247 - Novo capítulo da Vaza Jato, divulgado pelo site The Intercept, revelou que a Associação Nacional dos Procuradores da República (ANPR), entidade que em tese cuida dos interesses de centenas de procuradores (entre eles, certamente muitos críticos à Lava Jato e seus métodos), atuava em conjunto com a força-tarefa em suas manifestações públicas em defesa da Lava Jato.

Em uma das conversas, em março de 2016, o coordenador da força-tarefa de Curitiba, Deltan Dallagnol, trocava mensagens com José Robalinho Cavalcanti, então presidente da ANPR, cargo que deixou em maio deste ano, com quem tratava em parceria da redação de mais uma nota da Associação em defesa do então juiz Sergio Moro e da Lava Jato. 

Desta vez, o motivo era defender publicamente uma ilegalidade de Moro: a divulgação do áudio entre Lula e a então presidente Dilma Rousseff. Na conversa, Deltan sugeriu os adjetivos que elogiariam seu próprio trabalho: "Dava para colocar um adjetivo aí: 'que desenvolvem suas missões de modo técnico e sereno em investigação complexa, que deslinda....'".

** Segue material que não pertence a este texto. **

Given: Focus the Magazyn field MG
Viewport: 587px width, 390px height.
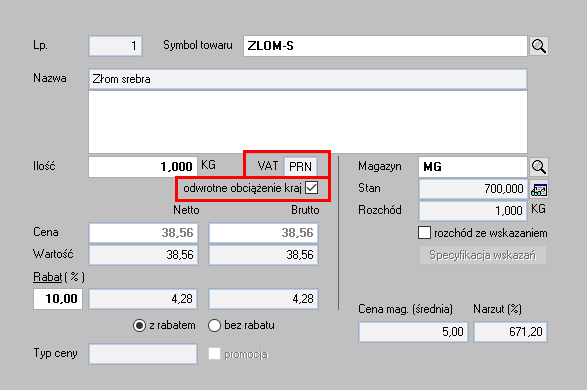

"Vi que depois usou tanto os adjetivos técnico como sereno... então vai outra possibilidade: 'que desenvolvem suas missões de modo profissional e com equilíbrio em investigação complexa, que deslinda....'", emendou em seguida. "Moro pede pra não usar o nome dele... colocaria 'no Juiz da 13ª Vara Federal de Curitiba", recomenda ainda.

"Já mudei. O que mai rs", indaga Robalinho, obediente. "Perfeito. Manda ver", libera Dallagnol.